25 Millionen investiert

Der Aufbau von Publix und die Infrastruktur wurden von der Schöpflin-Stiftung finanziert, die sich bei Publix auch weiterhin engagiert. Stifter Hans Schöpflin bezifferte die bisherigen Investitionen für den Neubau mit rund 4000 Quadratmetern Nutzfläche sowie für die Konzeptions- und Vorbereitungsphase gegenüber der KNA auf über 25 Millionen Euro.
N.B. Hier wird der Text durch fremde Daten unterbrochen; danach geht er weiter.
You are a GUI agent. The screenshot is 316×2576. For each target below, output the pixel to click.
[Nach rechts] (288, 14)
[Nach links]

Von Anfang an wurde das Projekt auch von der Stiftung Mercator Schweiz und der Zeit Stiftung Gerd Bucerius unterstützt.

 

Eine Hauptzielgruppe sind gemeinnützige Medieninitiativen, „Publix“ steht aber auch gewinnorientierten Unternehmen offen. Dazu gehört unter anderem ein Ableger des Münchner Verlags Wort & Bild („Apotheken-Umschau“) oder die auf Dokumentationen spezialisierte Filmproduktionsfirma TellMeWhy. Dazu kommen Initiativen wie die Lie Detectors, die in Schulen Medienkompetenz vermitteln und über Desinformation aufklären oder Tactical Tech, ein Projekt für kritisches Technologie-Denken. Bekannte große Partner aus dem Bereich Journalismus sind das gemeinnützige Recherche-Netzwerk Correctiv, das schon lange von der Schöpflin-Stiftung unterstützt wird, und die Organisation Reporter ohne Grenzen.

 

Zu zwei Dritteln aus Mieteinnahmen finanziert

Die Nutzung der Infrastruktur ist bei „Publix“ kostenpflichtig. Schon der Jahresetat 2024 werde zu zwei Dritteln aus Mieteinnahmen erzielt, den Rest schieße weiter die Schöpflin-Stiftung zu, so Exner. Die Kosten pro Arbeitsplatz betragen nach Publix-Angaben 250 bis 500 Euro pro Monat.

 

„Marktwirtschaftliche Akteure bekommen ein marktübliches Angebot, für gemeinnützige Projekte gibt es bis zu 30 Prozent Rabatt“, so Exner. Auch freie Journalistinnen und Journalisten können Ermäßigungen erhalten. Dabei verstehe sich „Publix“ als „sicheres Zuhause mit einer planbaren Nutzungsdauer ohne die am freien Markt übliche Gefahr einer plötzlichen Kündigung, wie sie gerade im harten Berliner Immobilienmarkt oft vorkommt“.

 

Für die Schöpflin-Stiftung sei es „immer wichtig, ein öffentliches Haus zu sein“, sagte deren Geschäftsführer Tim Göbel. „Hier kann jeder rein und mal gucken, ob sich Anknüpfungspunkte finden. Das gibt es bei einem klassischen Verlagshaus nicht.“

 

Dabei sei „Publix“ grundsätzlich für alle offen, „solange sie mit unserem Hauptzweck Journalismus zu tun haben“, so Exner. „Nein“ gesagt habe sie daher bei einer Tierschutzorganisation. Inhaltlich-redaktionell setze „Publix“ auf „Binnenpluralität, die auch in guten Redaktionen besteht“. Daher sei man auch offen für konservative Initiativen, sagte Exner.

 

Am Donnerstag startet der „Publix“-Betrieb mit einer Medien-Fachkonferenz, am Samstag ist dann ein „Open-House“-Tag geplant, an dem sich alle über das Haus und seine Projekte informieren können.